### EXERCISE GOAL
Output word for word the lines from the one with "Task: Open the 整理 menu" to the final line of the data, both ends included, but skip the pictures.

### SUPPLIED RECORDS
☆ ☆ ☆ ☆ ☆ ☆ ☆

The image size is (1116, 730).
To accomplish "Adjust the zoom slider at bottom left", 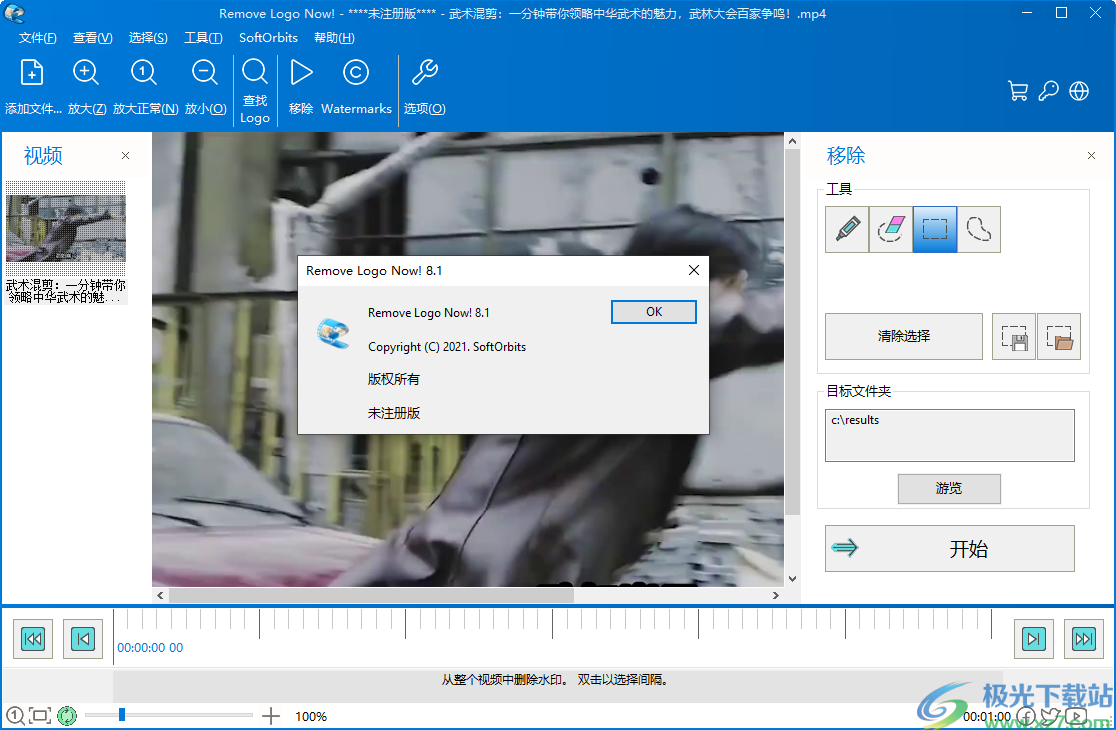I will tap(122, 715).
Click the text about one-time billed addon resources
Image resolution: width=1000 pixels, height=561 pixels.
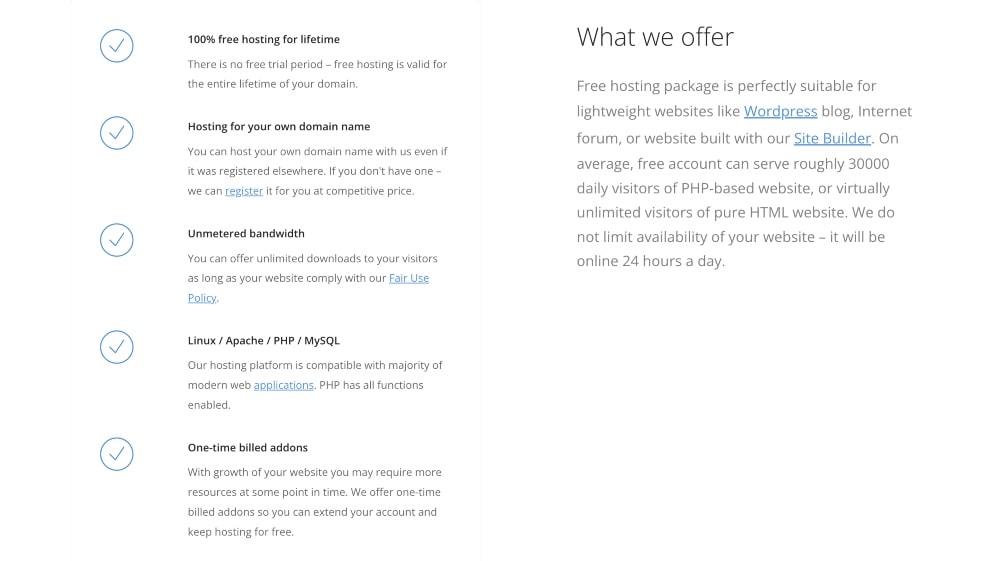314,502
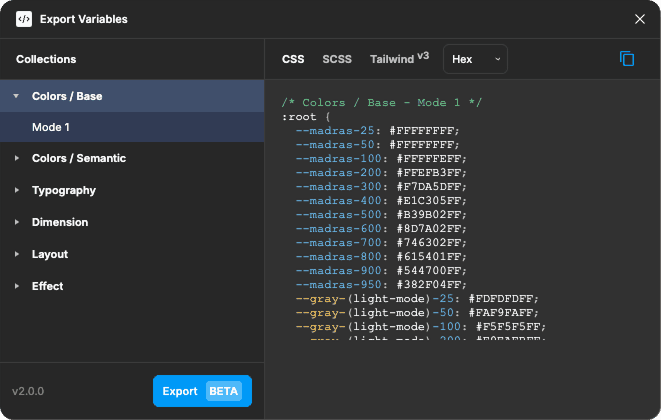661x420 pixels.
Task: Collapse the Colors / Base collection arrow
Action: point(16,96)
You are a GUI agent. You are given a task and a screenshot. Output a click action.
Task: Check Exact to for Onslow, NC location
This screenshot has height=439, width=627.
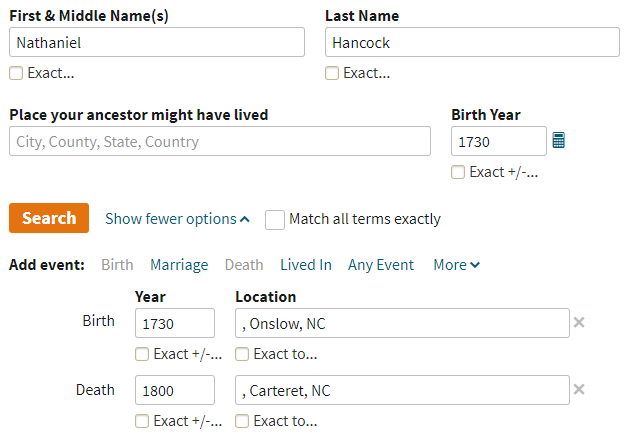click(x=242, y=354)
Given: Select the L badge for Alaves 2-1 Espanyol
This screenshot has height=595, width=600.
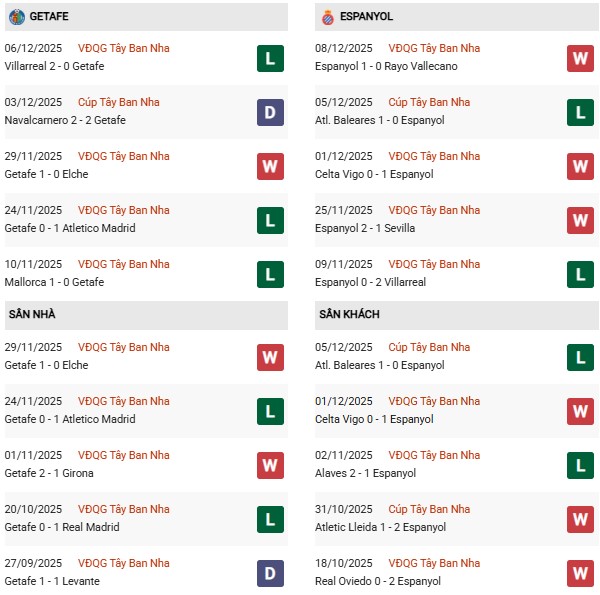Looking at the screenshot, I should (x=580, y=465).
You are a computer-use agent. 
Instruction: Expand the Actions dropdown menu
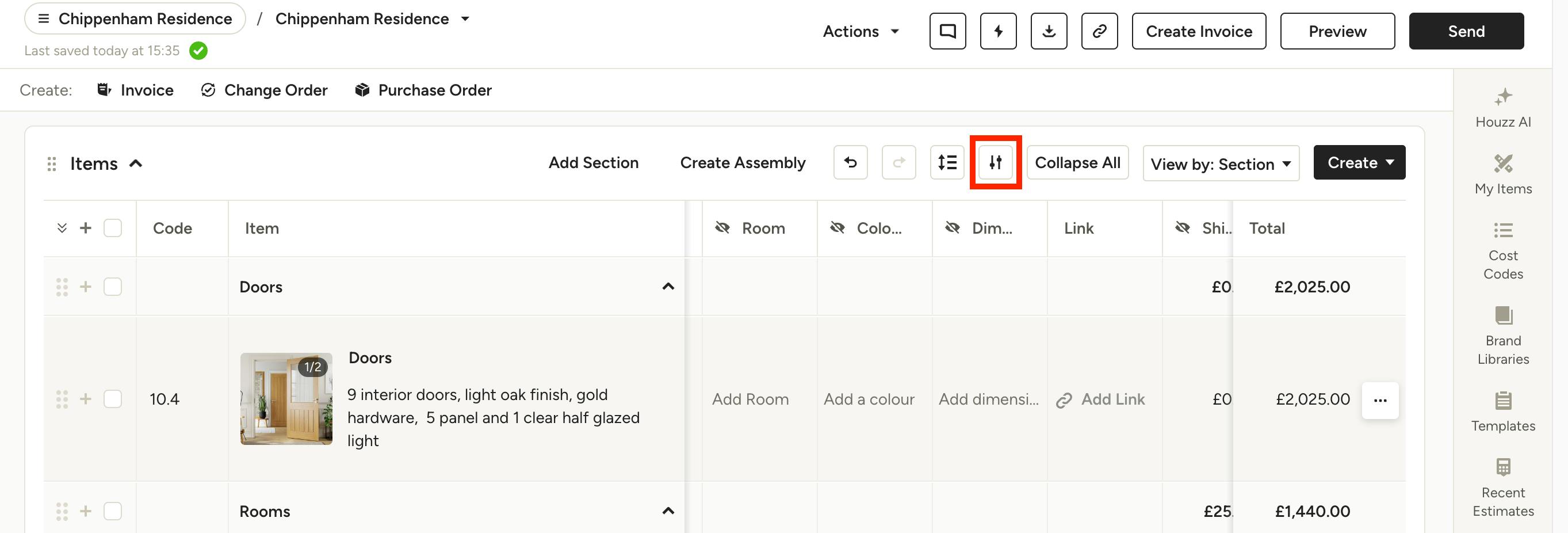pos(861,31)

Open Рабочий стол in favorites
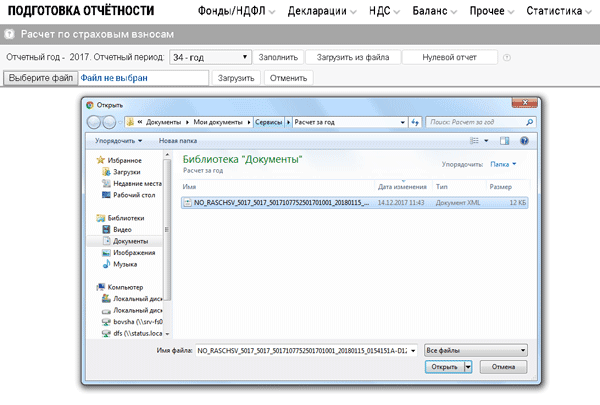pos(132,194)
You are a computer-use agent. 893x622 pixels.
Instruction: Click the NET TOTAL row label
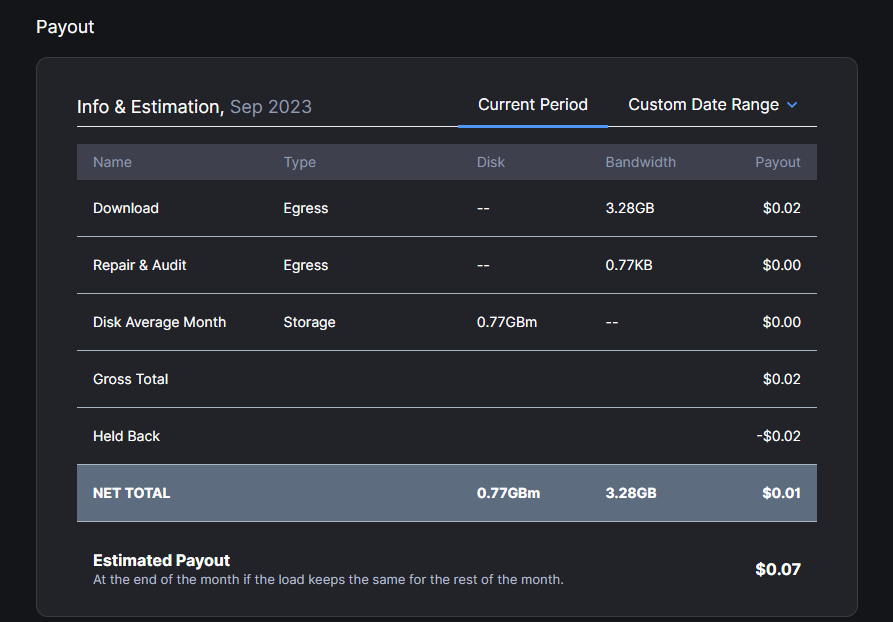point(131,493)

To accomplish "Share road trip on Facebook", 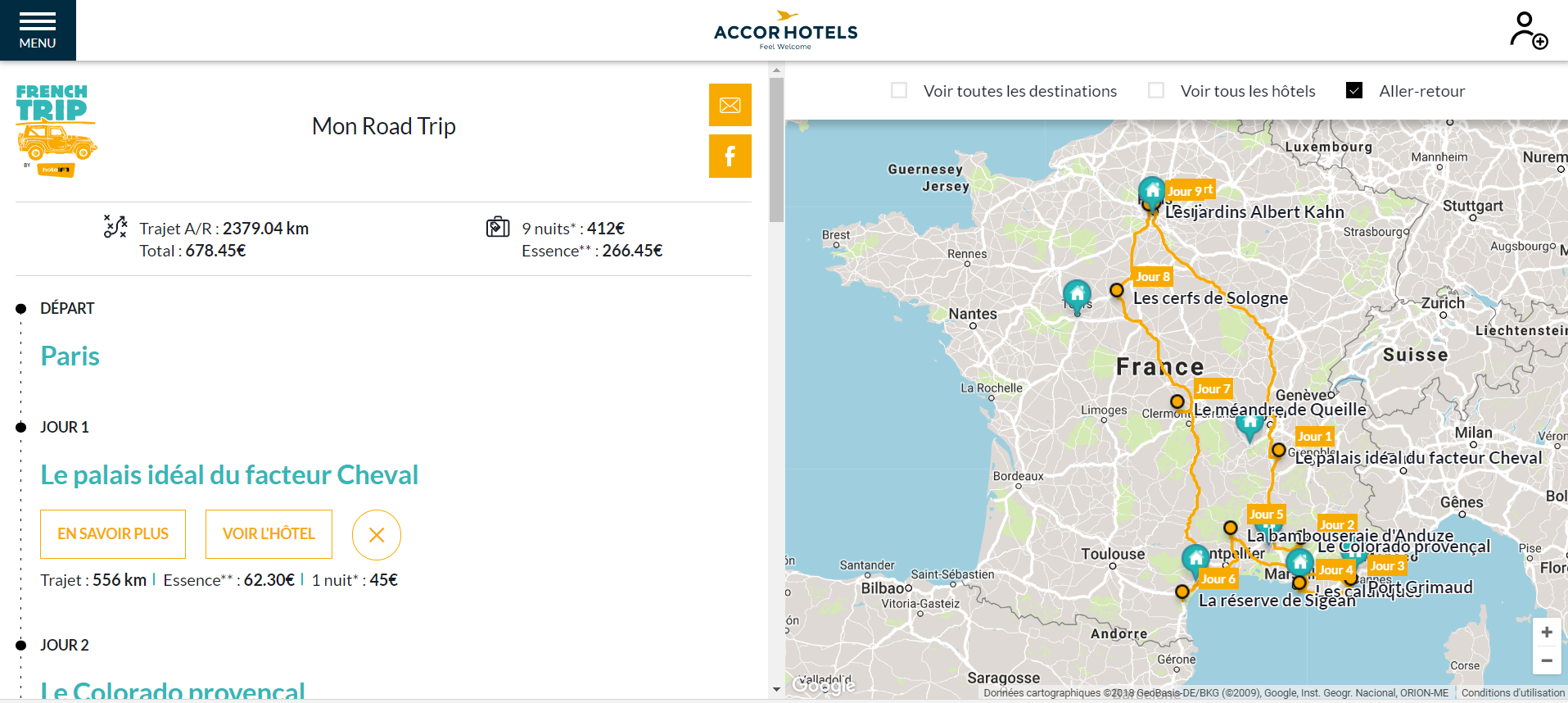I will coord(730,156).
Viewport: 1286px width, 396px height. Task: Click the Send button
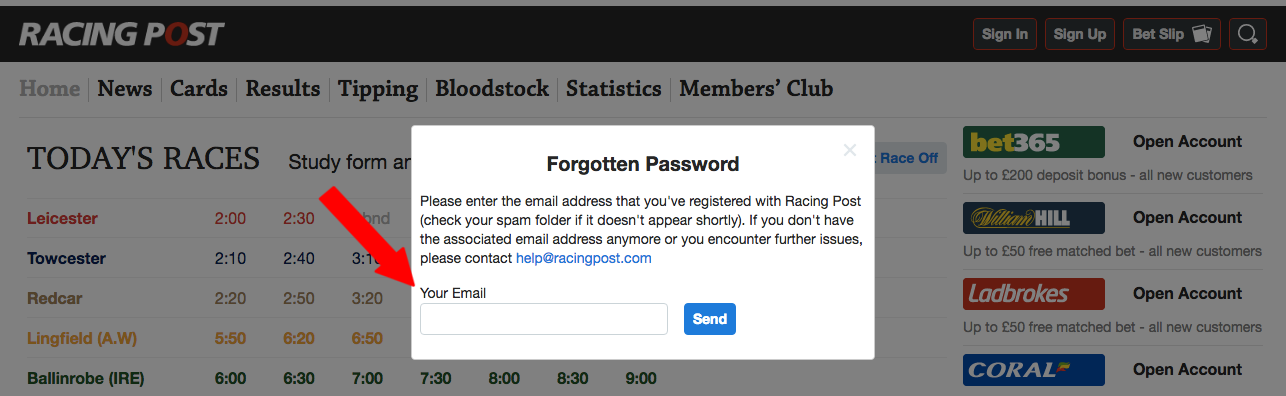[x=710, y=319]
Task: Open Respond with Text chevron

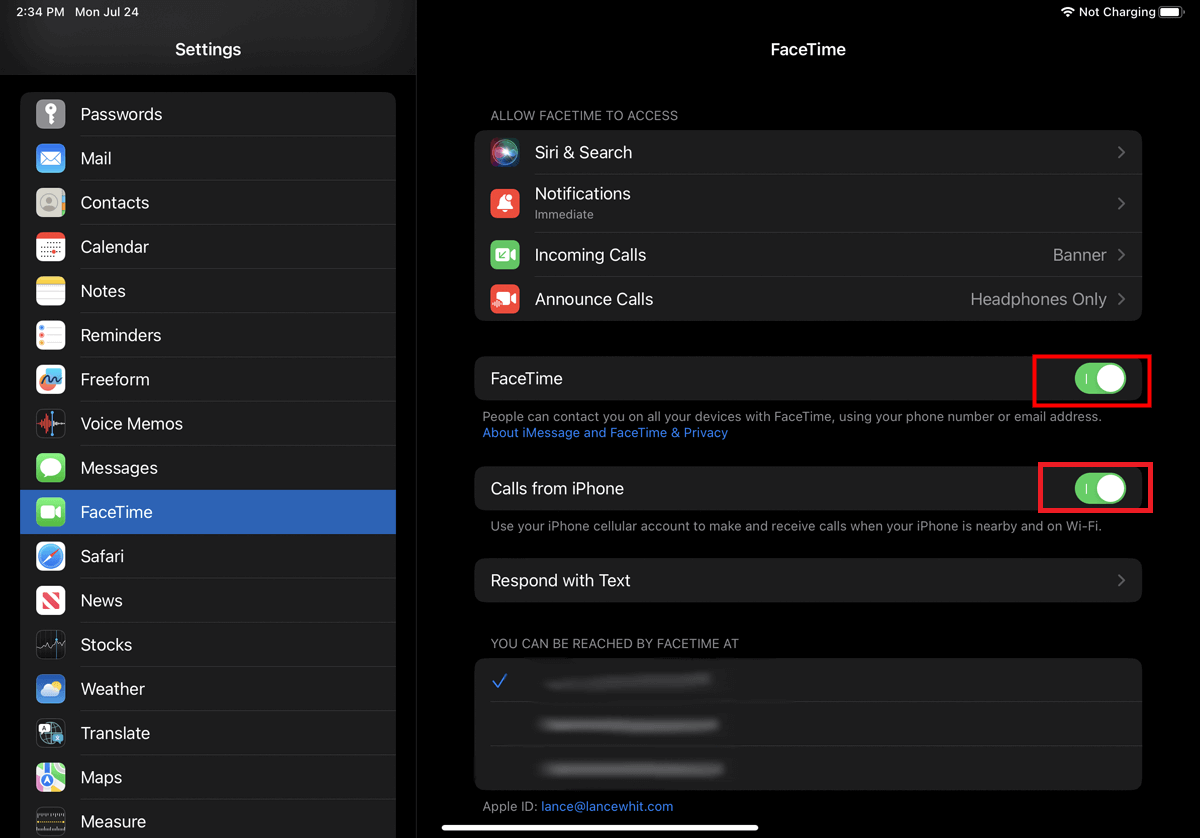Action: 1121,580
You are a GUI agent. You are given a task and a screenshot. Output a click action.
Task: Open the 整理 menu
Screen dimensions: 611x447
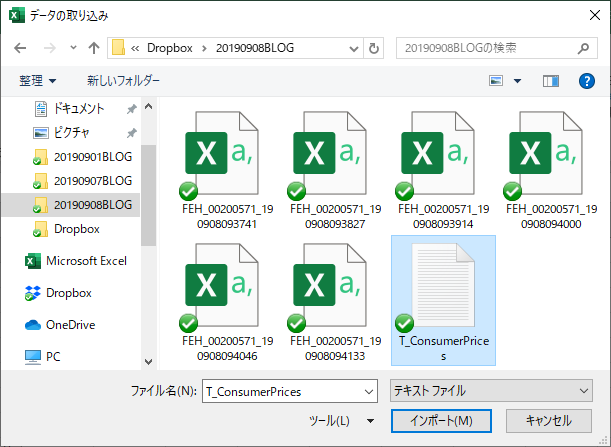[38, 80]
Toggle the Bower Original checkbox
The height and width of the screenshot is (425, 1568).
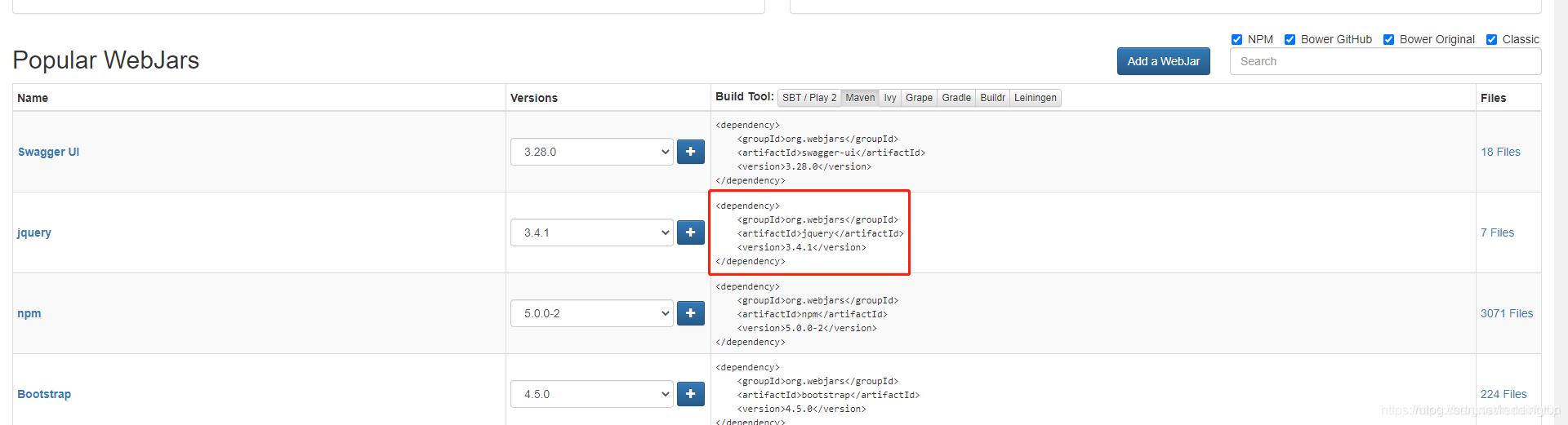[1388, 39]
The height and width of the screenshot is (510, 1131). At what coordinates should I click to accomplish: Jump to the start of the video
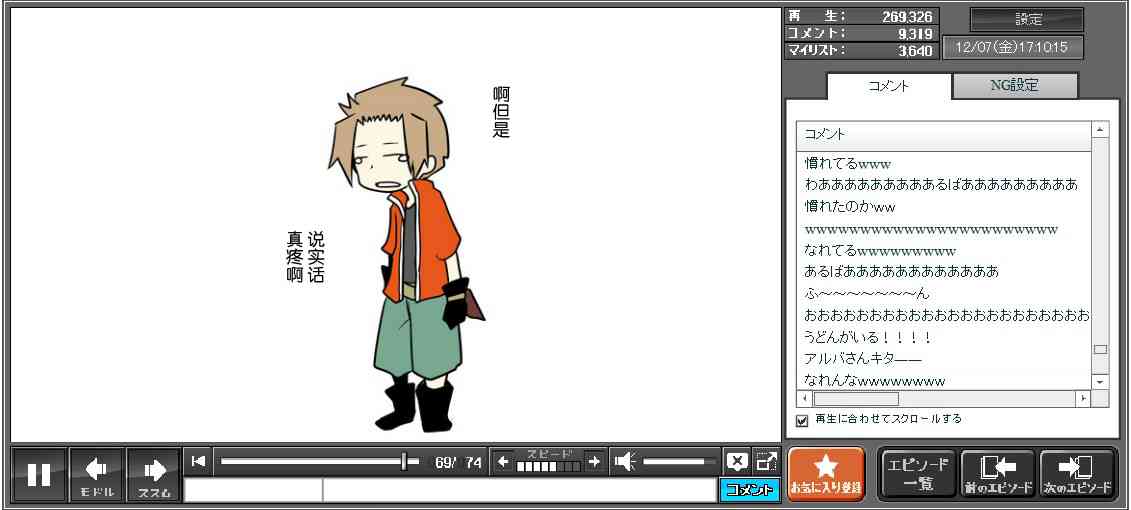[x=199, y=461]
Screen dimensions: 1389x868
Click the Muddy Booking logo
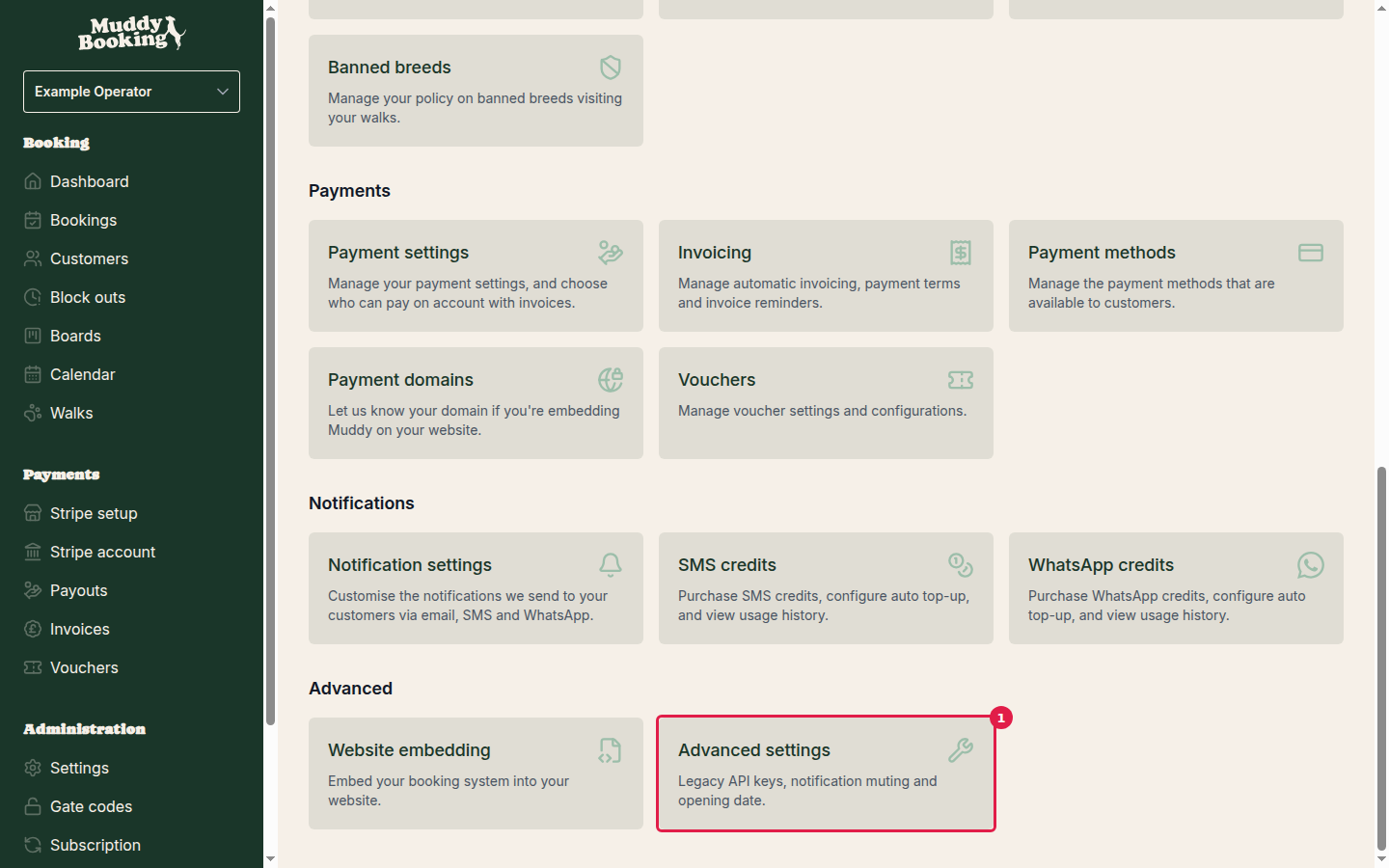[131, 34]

☆ ☆ ☆ ☆ ☆ ☆ ☆

### EXERCISE RESPONSE
Task: Open the 整理 menu
Screen dimensions: 611x447
[38, 80]
Toggle the Bower Original checkbox
The height and width of the screenshot is (425, 1568).
[1388, 39]
The height and width of the screenshot is (510, 1131). At what coordinates should I click to accomplish: Jump to the start of the video
[x=199, y=461]
Screen dimensions: 1389x868
Click the Muddy Booking logo
[131, 34]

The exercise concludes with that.